En ce qui me concerne, j’ai peu de talents si ce n’est l’écriture, la veille et la curiosité. C’est d’ailleurs la raison première pour laquelle j’avais créé Zone-Blanche : donner une tribune à ces endroits du globe, oubliés par tous. Pour que, dans le meilleur des cas, on puisse savoir qu’ils existent, et par ce savoir se sentir concerné et les protéger autant que possible des aléas catastrophiques à venir d’un point de vue écologique. Et que, dans le pire de cas, on se souvienne d’eux et de leurs bonnes idées qui pourraient peut-être sauver la mise à d’autres.

Je n’ai aucune idée de si Zone-Blanche deviendra, au fil des années, un cimetière d’endroits dévastés à jamais dont tout le monde se fout éperdument, ou s’il sera comme une réserve naturelle 2.0 des endroits les plus insolites de la planète. Quoi qu’il en soit, je refuse de rester les bras croisés et je souhaite continuer à être un des nombreux porte-parole de cette planète qui a tant à nous offrir. Seuls, on avance ensemble et plus loin.

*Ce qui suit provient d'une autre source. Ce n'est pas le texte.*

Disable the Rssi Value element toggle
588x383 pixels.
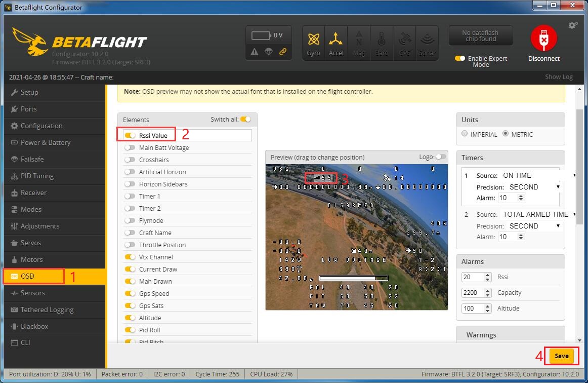tap(130, 135)
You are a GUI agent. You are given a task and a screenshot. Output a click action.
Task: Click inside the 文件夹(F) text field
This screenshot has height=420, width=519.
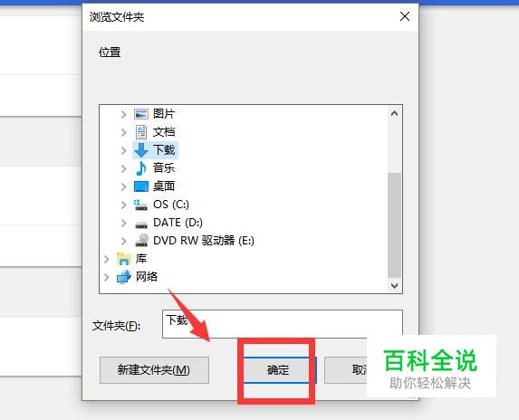point(283,324)
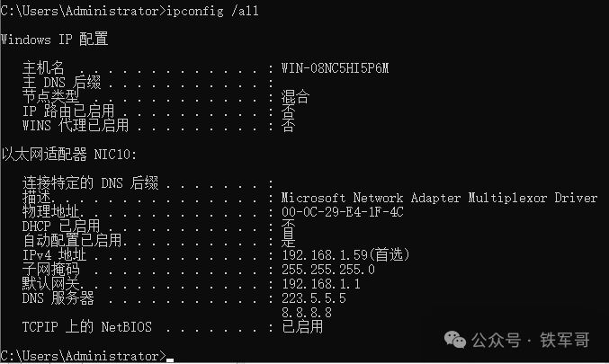Screen dimensions: 609x364
Task: Click the blinking cursor at the command prompt
Action: (x=170, y=360)
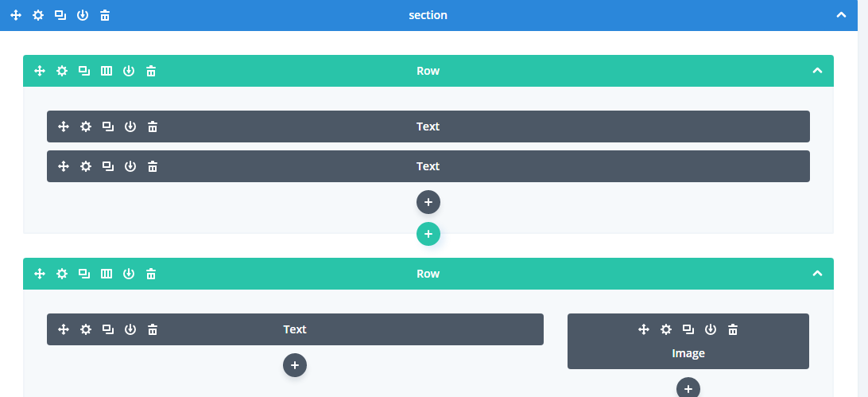Open settings of second Row
Viewport: 868px width, 397px height.
[x=61, y=274]
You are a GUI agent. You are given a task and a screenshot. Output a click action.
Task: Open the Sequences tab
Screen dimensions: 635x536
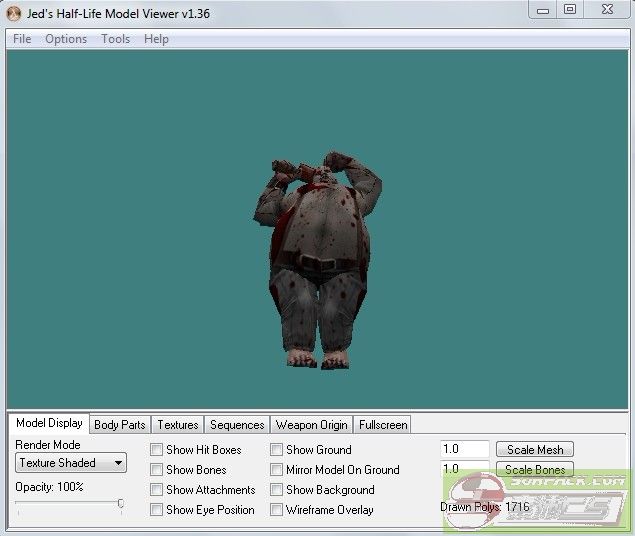click(x=237, y=425)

J’ai aussi entrepris de me spécialiser dans le développement durable, la green tech et le paysagisme au travers de mon activité de freelance. Je souhaite aider des entreprises qui font quelque chose de bien, pour le monde, et qui ont une vraie démarche RSE en les aidant à gagner en visibilité. Je me dis qu’en participant à faire connaître des initiatives intéressantes, je m’investis moi aussi pour un avenir meilleur pour tous. Je suis raccord avec mes valeurs en travaillant avec de tels clients tout en préservant mon libre arbitre et ma capacité à être critique.

Merci à Nicolas Hulot de nous avoir montré que l’autoroute n’est pas forcément la voie la plus efficace pour mener le changement, parfois il faut savoir prendre la première sortie et emprunter une déviation pour se rendre à bon port.